To prevent the liner 16′ from being separated from the cap 18′, the liner 16′ may include an additional feature to secure the liner 16′ to the cap 18′. For example, the cap and liner may include grooves 22′ and 24′ respectively, for receiving a snap ring 26′ to be secured there between.
During revision surgery it may be necessary for a liner Δ to be removed from the prosthesis and be replaced with a new liner. The cap and stem may remain in the patient. The liner, thus, may need to be removed from the cap.
To remove a liner from the cap of an unconstrained prosthesis 10 as shown in FIG. 3, various devices are available for removing the liner. For example, a suction cup may be utilized to remove the liner from the cap or the liner may simply fall out in that it is not permanently secured to the cap 18. Alternatively, a screw 28 may be utilized to separate the liner from the cap as shown in U.S. Pat. No. 5,282,864 to Noiles, et al.

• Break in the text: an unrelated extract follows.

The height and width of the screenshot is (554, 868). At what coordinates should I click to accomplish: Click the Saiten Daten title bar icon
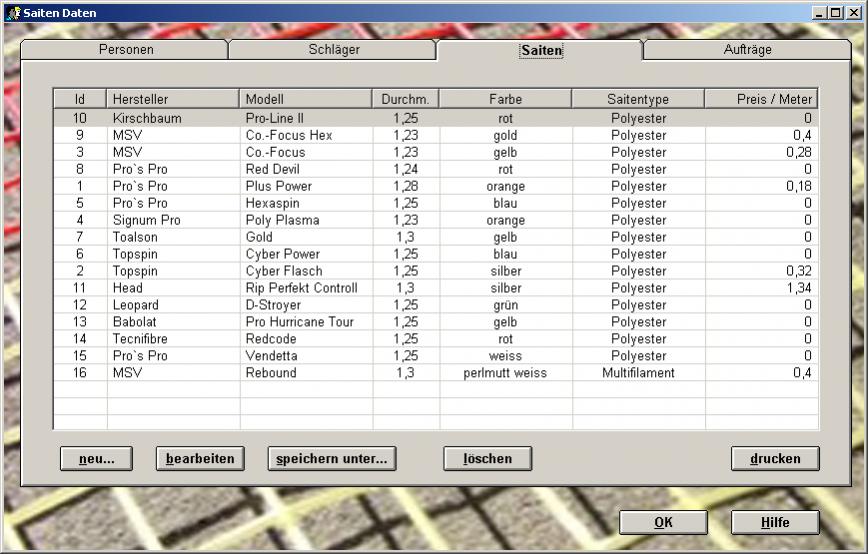[x=12, y=11]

The removal of a liner from the constrained prosthesis 10′ of FIG. 4 is more difficult. The snap ring makes the removal of the constrained liner 16′ quite troublesome.
Attempts have been made to remove the locking ring from the grooves of the liner and shell by contracting the locking ring and then lifting the liner from the shell. Attempts of contracting the locking ring have proved unsuccessful because the locking ring may be inaccessible and difficult to compress in situ with the prosthesis in the patient.
Another attempt at removing the locking ring, including driving screws through the liner in hopes that the locking mechanism would break and lift the liner from the shell. The reaction force of the screw and the shells may be sufficient to overcome the force of the locking mechanism.
Another attempt to remove the liner from the shell was to cut the liner from the shell. Tools that are designed to cut liners may not be deep enough to expose the locking ring. Also, the use of a tool to cut the liner may raise concerns of creating polyethylene debris in the incision, which may prove to be problematic in that such debris may contribute to osteolysis.
This invention relates to the surgical instrument for removing the liner from the shell in situ in a patient where the forces necessary to separate the liner from the shell may be quite large.